Objective:
Please gather every line in the listing below that contains the word "menu" and copy each of those lines in full.

Data taken from a collection
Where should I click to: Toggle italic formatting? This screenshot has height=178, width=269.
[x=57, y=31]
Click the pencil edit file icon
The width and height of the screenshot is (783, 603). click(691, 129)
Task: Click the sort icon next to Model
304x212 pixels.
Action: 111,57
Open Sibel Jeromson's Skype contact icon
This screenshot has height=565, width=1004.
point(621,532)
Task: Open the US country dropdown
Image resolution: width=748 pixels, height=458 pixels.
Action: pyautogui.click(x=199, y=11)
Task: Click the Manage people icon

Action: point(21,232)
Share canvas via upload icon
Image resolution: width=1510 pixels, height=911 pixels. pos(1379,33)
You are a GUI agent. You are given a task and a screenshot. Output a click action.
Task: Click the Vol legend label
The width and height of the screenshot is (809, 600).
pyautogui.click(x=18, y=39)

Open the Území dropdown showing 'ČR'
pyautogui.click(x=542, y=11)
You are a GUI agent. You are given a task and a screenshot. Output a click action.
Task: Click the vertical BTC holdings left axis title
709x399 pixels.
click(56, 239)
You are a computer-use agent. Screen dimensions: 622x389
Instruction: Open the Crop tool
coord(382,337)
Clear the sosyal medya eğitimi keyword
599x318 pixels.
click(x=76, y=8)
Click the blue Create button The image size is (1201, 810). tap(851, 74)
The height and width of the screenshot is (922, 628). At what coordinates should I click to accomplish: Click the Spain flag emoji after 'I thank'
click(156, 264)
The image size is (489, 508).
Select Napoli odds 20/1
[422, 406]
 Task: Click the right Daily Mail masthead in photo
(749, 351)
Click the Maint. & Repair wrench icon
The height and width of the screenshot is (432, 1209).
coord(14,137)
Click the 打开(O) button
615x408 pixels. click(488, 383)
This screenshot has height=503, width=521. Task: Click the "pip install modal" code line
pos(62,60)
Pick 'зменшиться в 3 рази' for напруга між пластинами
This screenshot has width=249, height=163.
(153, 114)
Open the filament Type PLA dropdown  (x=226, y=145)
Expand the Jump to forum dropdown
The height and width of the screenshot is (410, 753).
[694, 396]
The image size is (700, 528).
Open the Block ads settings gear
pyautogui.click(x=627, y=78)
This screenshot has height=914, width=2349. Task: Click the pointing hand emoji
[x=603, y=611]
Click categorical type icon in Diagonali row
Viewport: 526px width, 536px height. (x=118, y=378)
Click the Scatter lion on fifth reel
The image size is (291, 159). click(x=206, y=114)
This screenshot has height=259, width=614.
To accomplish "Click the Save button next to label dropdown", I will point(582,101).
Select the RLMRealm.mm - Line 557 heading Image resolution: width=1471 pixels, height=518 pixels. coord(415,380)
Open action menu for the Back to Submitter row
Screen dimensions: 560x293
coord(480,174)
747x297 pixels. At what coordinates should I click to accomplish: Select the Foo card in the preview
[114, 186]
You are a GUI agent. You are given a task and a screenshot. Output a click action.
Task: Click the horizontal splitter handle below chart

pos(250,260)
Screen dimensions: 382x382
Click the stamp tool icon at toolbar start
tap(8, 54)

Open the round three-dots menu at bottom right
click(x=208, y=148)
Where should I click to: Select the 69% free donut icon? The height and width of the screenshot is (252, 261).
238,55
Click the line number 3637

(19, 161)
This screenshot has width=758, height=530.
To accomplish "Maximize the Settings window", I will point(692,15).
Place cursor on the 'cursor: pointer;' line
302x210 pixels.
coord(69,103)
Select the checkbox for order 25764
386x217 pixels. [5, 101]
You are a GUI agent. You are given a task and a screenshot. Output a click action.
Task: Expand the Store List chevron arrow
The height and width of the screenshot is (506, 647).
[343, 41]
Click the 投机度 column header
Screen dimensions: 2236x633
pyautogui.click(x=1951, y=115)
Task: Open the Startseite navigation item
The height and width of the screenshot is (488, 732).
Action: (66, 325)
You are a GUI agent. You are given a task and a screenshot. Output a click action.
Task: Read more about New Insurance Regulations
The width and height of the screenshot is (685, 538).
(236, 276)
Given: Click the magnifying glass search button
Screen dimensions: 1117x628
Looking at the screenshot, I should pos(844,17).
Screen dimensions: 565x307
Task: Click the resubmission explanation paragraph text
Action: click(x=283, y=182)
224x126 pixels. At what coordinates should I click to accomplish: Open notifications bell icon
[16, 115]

Response to this task:
Open action menu for the Back to Submitter row
Open the round three-dots menu at bottom right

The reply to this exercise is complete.